OPDRACHT:
Kloppen deze beweringen met de tekst over Sint Sebastiaan? Antwoord per bewering met ja of nee en citeer letterlijk de woorden uit de tekst die de doorslag geven.
1. De Passio Sebastiani werd kort na de dood van Sebastiaan geschreven.
2. Sint Stephanus werd patroon van de steenhouwers.
3. Ook bij de pestheiligen Antonius, Rochus en Adrianus komen pijlen voor.

=== BRON ===

Zijn levensbeschrijving, de ‘Passio Sebastiani’ werd door een Italiaanse monnik geschreven in de 5e eeuw na Christus. Dat was dus 200 jaar na zijn dood. Stel je voor dat je nu moet beschrijven wat er rond 1800 precies gebeurde, alleen maar op basis van mondelinge overlevering. Bovendien had de monnik geen zuivere wetenschappelijke bedoelingen, maar hij wilde de verering van Sint Sebastiaan bevorderen. Hij schreef dus een hagiografie, een heiligenleven. Daarin paste geen negatieve zaken. Op dat heiligenleven gaan alle latere verhalen over Sint Sebastiaan terug.
De Heilige Sebastiaan
Sebastiaan is in Vlaanderen en Brabant een bekende en geliefde volksheilige. Vele kerken bezitten relikwieën van hem. In 1825 was er een onderzoeker die alle lichaamsdelen van Sebastiaan bij elkaar telde en toen in Brabant en Vlaanderen bij elkaar aan hele ‘onderdelen’ bij elkaar al 21 lichamen had, nog zonder de stukje en brokje van beenderen mee te tellen. Het is een bekend feit dat er lange tijd een zeer levendige handel heeft bestaan in relikwieën. De behoefte aan overblijfselen van heiligen om te vereren en het christelijk geloof verder te verspreiden overtrof verre het beschikbare aanbod. Veel relikwieën waren dan ook van twijfelachtige afkomst.
Sebastiaan is een van de twee volksheiligen die als patroon van hun beulen worden vereerd. De andere is de heilige Sint Stephanus, die vanwege zijn steniging, patroon van de steenhouwers is geworden. St. Sebastiaan is als heilige vooral bekend geworden als pestheilige, als weerheilige en als patroonheilige van de handboogschutters.
Hij is een van de zogenaamde pestheiligen. Hij is dat geworden, zo wordt vaak gesteld, omdat in de bijbel de pijl gebruikt wordt als symbool van de zending van straffen door God. Zo zegt Job, ‘dat de pijlen van de Almachtige hem doorboord hebben’. Bij de andere pestheiligen, Antonius, Rochus en Adrianus komen echter geen pijlen voor en dat ontkracht deze theorie weer. Er is nog een andere theorie en wel dat de inwoners van Rome in 682 geloofden dat het op voorspraak van St. Sebastiaan was dat een pestepidemie tot staan werd gebracht. Daarna zou hij als pestheilige zijn vereerd. Voor die theorie pleit dat hij vóór die tijd niet als pestheilige werd vereerd. Zijn reputatie als pestheilige verminderde in latere tijden, door de opkomst van de verering als zodanig van St. Rochus en in de 17e eeuw van Carolus Borromeus. Beiden zouden zelf pestlijders hebben verzorgd.

=== GETOONDE GEGEVENS ===

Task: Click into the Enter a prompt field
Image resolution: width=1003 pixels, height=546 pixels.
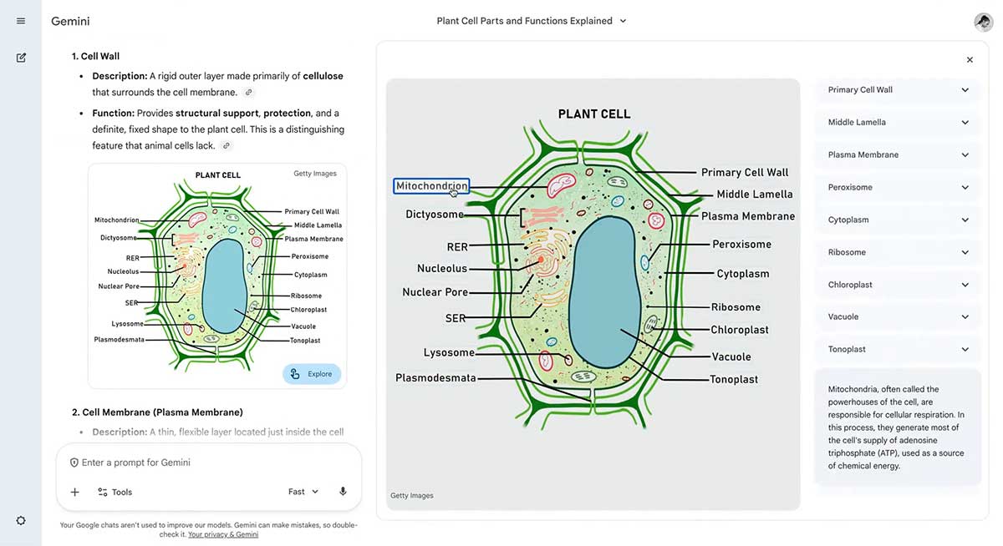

===

ANTWOORD:
1. Nee: "Dat was dus 200 jaar na zijn dood."
2. Ja: "De andere is de heilige Sint Stephanus, die vanwege zijn steniging, patroon van de steenhouwers is geworden."
3. Nee: "Bij de andere pestheiligen, Antonius, Rochus en Adrianus komen echter geen pijlen voor"